Weird. I say that there should be no copyright for laws/regulations because that's what I believe.
I don't say it generally because I don't believe it generally, and it's downright weird that you keep insisting I must believe that even when this has been explained to you multiple times.
I have told you how I really feel: copyright is broken and is vastly over protective. It should be scaled back massively. To what level is something that deserves more study and *I DON'T KNOW* the exact right level so I don't take a definite position on what the *exact proper level* is.
I've told you this before and you insist I'm lying because my accurate and honest response to you doesn't match with the made up "Mike" that apparently haunts your dreams. You should maybe stop listening to the strawman Mike in your head and start joining us here in reality.

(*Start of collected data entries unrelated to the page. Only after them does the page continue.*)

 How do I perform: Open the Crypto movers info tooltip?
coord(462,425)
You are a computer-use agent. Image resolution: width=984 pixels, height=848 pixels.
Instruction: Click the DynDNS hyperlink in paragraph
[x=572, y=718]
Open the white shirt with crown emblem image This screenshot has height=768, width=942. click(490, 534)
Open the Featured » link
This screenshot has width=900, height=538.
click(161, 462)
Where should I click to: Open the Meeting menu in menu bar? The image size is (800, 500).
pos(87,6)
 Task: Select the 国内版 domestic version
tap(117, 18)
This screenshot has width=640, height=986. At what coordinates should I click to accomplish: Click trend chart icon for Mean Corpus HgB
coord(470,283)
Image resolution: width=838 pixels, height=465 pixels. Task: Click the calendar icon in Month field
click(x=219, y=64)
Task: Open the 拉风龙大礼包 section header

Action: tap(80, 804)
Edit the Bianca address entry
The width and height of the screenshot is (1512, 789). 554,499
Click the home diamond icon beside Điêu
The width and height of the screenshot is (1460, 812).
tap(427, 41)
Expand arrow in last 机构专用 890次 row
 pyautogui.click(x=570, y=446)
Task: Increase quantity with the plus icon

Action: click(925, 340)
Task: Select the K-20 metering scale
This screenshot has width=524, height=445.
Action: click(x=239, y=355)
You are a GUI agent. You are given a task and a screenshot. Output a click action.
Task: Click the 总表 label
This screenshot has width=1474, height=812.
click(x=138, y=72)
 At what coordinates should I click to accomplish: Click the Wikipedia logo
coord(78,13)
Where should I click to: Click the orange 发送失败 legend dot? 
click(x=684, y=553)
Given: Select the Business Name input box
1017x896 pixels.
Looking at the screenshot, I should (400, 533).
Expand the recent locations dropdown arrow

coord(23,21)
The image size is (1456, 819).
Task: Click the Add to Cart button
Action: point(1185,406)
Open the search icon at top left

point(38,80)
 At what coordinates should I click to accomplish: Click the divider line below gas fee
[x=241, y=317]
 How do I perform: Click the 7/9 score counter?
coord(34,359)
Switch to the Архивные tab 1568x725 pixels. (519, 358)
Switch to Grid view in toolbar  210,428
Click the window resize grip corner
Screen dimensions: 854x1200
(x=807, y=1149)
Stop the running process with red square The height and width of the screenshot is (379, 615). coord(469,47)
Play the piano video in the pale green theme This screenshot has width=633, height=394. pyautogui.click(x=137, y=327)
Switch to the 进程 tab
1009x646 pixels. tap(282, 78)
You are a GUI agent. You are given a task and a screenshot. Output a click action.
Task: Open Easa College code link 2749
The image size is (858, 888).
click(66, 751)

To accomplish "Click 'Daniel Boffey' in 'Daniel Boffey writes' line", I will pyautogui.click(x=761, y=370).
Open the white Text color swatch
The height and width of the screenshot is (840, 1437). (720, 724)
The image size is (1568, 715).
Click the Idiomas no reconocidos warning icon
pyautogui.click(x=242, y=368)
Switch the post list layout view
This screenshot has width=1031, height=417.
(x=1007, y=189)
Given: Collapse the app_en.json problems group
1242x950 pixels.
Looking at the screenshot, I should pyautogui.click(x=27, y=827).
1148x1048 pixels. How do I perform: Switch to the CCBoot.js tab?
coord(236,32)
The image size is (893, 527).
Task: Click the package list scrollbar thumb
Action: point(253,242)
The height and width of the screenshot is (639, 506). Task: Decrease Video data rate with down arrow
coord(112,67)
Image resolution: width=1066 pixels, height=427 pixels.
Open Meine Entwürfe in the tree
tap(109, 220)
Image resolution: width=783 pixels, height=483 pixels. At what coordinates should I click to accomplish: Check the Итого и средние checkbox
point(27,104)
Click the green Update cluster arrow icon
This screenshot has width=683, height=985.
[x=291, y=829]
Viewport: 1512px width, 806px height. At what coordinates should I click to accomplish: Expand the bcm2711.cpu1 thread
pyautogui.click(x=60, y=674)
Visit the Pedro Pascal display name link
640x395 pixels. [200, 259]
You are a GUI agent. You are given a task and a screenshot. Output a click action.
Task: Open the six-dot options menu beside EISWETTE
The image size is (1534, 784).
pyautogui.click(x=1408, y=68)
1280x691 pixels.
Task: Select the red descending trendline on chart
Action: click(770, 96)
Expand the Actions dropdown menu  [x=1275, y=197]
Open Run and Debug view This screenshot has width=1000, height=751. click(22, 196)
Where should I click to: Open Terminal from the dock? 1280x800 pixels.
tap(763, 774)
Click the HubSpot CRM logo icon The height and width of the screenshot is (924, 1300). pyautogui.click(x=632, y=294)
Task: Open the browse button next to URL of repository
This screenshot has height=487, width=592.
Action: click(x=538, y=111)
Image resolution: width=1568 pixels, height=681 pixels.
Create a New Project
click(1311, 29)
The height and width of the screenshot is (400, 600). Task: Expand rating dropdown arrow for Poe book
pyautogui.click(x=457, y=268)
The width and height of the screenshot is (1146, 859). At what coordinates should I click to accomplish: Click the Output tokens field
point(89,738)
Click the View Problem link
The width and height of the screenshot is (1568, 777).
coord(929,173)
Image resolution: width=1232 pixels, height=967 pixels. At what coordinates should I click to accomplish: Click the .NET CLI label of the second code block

The issue here is not the code itself, it's the annotations. An annotated code presents a code section (the law), followed by annotations, then the next section, then its annotations, and so forth.
This is clearly stated in the post, so not sure why you're calling it out in the comments as if we did not.
As an example, a section of the Georgia code makes it illegal to drive while under the influence of alcohol or drugs. In the annotated version, that section will be followed by notes from cases discussing things like how it applies to driving in a parking lot, challenges to the use of the breathalyzer, admissibility of field sobriety tests, etc. These notes will each be a couple of sentences at most, and are (at least usually) prepared by privately-employed editors.
Yes, and if you want people to understand the law, then it's rather important to include that kind of information.
Annotations are not the law. They are not part of the law.
Many people disagree with you. Considering that these are the official annotations, released by the state itself as part of its official code of Georgia, then, yes, they are a part of the law.
If you go to the State Government of Georgia's website and try to find the law, what does it point you to? That's right... the ANNOTATED copy of the law.
So, Mike, if you are so enthusiastic about public access, why do you use such a restrictive method as Document Cloud to make this complaint available, which doesn't even allow for downloading or printing?
1. I linked directly to the filing itself in the story above. It's here:
That was the original link where it says "suing Malamud."
2. Document Cloud does make it available for printing and download, contrary to your claims. The UI could be better, but in the lower lefthand corner there's a square with arrows pointing to the corners. If you click that it opens up a "full screen view" with a variety of options, including downloading the original PDF.
Wait, so what happened to that whole "works produced by the government cannot be copyrighted" thing? Did the State of Georgia just... completely forget the most relevant fact in this entire case?
1. That only officially applies to the federal government, rather than state governments -- though there are reasonable arguments that it *should* also apply to state and local governments.
2. It also does not apply to works created by outside contractors and then assigned to the government. And here, that's what Georgia is claiming. The works were created by LexisNexis and then assigned to the state of Georgia.